Work to be completed: Once you reach the line containing "This screenshot has height=738, width=1024.", copy it and every line after it exactly, through the end of the data below.

· · · · · · ·

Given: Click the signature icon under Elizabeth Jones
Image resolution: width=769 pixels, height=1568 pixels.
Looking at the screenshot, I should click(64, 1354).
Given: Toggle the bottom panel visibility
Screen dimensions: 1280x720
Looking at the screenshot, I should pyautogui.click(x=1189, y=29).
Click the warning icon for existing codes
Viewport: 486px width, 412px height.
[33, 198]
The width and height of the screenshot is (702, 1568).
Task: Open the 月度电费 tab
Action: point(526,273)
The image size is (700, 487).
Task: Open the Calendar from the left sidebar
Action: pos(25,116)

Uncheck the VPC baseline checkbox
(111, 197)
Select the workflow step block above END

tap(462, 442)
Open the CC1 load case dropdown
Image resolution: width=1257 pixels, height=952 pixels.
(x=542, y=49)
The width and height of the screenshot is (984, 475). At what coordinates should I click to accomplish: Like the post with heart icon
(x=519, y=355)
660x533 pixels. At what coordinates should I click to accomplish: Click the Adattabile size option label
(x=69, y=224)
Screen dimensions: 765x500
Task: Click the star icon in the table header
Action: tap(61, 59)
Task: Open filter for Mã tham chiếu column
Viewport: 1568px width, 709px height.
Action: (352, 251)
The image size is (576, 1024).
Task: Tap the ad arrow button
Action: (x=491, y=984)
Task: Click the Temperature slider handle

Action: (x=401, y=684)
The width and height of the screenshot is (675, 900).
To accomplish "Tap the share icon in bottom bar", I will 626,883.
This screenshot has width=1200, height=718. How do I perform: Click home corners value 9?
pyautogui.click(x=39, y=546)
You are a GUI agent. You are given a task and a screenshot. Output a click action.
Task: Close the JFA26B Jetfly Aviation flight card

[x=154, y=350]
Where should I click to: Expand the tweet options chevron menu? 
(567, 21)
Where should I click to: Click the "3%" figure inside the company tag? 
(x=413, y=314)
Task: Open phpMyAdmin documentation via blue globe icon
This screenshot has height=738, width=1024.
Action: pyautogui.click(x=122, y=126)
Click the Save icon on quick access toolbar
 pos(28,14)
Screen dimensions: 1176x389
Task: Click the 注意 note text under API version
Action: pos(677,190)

· · · · · · ·

Answer area:
This screenshot has height=738, width=1024.
Action: pyautogui.click(x=122, y=126)
Click the Save icon on quick access toolbar
 pos(28,14)
Screen dimensions: 1176x389
Task: Click the 注意 note text under API version
Action: pos(677,190)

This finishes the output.